= Brief =
Format the data below as a numbered list with one line per item, leaving out the blank lines.

= Data listing =

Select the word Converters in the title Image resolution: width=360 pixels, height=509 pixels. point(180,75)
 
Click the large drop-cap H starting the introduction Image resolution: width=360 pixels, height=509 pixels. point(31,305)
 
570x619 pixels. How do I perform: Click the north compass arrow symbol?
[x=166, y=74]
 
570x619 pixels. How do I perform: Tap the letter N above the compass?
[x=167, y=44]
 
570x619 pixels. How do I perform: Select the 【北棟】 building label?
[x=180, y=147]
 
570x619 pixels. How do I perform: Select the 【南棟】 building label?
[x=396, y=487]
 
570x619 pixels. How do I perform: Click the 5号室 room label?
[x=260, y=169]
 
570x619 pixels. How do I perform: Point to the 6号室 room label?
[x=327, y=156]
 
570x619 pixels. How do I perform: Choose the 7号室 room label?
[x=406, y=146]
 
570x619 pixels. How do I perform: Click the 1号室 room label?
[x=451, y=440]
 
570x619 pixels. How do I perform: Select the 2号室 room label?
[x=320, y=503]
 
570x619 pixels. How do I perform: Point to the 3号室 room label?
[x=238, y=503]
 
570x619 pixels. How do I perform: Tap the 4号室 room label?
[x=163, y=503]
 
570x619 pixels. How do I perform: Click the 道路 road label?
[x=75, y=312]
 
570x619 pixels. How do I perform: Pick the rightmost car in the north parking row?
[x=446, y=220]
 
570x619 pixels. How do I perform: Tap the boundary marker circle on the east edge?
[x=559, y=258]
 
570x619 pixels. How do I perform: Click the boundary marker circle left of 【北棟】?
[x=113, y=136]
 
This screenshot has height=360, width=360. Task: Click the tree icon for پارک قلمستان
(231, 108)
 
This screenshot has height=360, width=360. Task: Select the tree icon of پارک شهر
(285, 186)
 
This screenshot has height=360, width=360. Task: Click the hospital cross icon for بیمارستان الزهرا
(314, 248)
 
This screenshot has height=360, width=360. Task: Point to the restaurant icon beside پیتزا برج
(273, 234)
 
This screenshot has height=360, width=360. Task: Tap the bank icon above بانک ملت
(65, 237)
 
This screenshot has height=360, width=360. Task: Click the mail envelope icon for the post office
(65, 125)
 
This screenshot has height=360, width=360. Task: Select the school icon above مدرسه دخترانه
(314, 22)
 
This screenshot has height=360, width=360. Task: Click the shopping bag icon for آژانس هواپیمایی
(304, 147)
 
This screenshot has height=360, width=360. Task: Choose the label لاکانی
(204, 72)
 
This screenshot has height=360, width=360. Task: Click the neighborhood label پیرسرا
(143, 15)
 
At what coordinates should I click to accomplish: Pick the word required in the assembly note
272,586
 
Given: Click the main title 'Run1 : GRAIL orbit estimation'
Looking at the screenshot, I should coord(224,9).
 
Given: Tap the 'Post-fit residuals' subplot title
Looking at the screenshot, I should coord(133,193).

= Finished answer =
1. Select the word Converters in the title Image resolution: width=360 pixels, height=509 pixels. point(180,75)
2. Click the large drop-cap H starting the introduction Image resolution: width=360 pixels, height=509 pixels. point(31,305)
3. 570x619 pixels. How do I perform: Click the north compass arrow symbol?
4. [x=166, y=74]
5. 570x619 pixels. How do I perform: Tap the letter N above the compass?
6. [x=167, y=44]
7. 570x619 pixels. How do I perform: Select the 【北棟】 building label?
8. [x=180, y=147]
9. 570x619 pixels. How do I perform: Select the 【南棟】 building label?
10. [x=396, y=487]
11. 570x619 pixels. How do I perform: Click the 5号室 room label?
12. [x=260, y=169]
13. 570x619 pixels. How do I perform: Point to the 6号室 room label?
14. [x=327, y=156]
15. 570x619 pixels. How do I perform: Choose the 7号室 room label?
16. [x=406, y=146]
17. 570x619 pixels. How do I perform: Click the 1号室 room label?
18. [x=451, y=440]
19. 570x619 pixels. How do I perform: Select the 2号室 room label?
20. [x=320, y=503]
21. 570x619 pixels. How do I perform: Point to the 3号室 room label?
22. [x=238, y=503]
23. 570x619 pixels. How do I perform: Tap the 4号室 room label?
24. [x=163, y=503]
25. 570x619 pixels. How do I perform: Click the 道路 road label?
26. [x=75, y=312]
27. 570x619 pixels. How do I perform: Pick the rightmost car in the north parking row?
28. [x=446, y=220]
29. 570x619 pixels. How do I perform: Tap the boundary marker circle on the east edge?
30. [x=559, y=258]
31. 570x619 pixels. How do I perform: Click the boundary marker circle left of 【北棟】?
32. [x=113, y=136]
33. This screenshot has height=360, width=360. Task: Click the tree icon for پارک قلمستان
34. (231, 108)
35. This screenshot has height=360, width=360. Task: Select the tree icon of پارک شهر
36. (285, 186)
37. This screenshot has height=360, width=360. Task: Click the hospital cross icon for بیمارستان الزهرا
38. (314, 248)
39. This screenshot has height=360, width=360. Task: Point to the restaurant icon beside پیتزا برج
40. (273, 234)
41. This screenshot has height=360, width=360. Task: Tap the bank icon above بانک ملت
42. (65, 237)
43. This screenshot has height=360, width=360. Task: Click the mail envelope icon for the post office
44. (65, 125)
45. This screenshot has height=360, width=360. Task: Select the school icon above مدرسه دخترانه
46. (314, 22)
47. This screenshot has height=360, width=360. Task: Click the shopping bag icon for آژانس هواپیمایی
48. (304, 147)
49. This screenshot has height=360, width=360. Task: Choose the label لاکانی
50. (204, 72)
51. This screenshot has height=360, width=360. Task: Click the neighborhood label پیرسرا
52. (143, 15)
53. At what coordinates should I click to accomplish: Pick the word required in the assembly note
54. 272,586
55. Given: Click the main title 'Run1 : GRAIL orbit estimation'
56. Looking at the screenshot, I should coord(224,9).
57. Given: Tap the 'Post-fit residuals' subplot title
58. Looking at the screenshot, I should coord(133,193).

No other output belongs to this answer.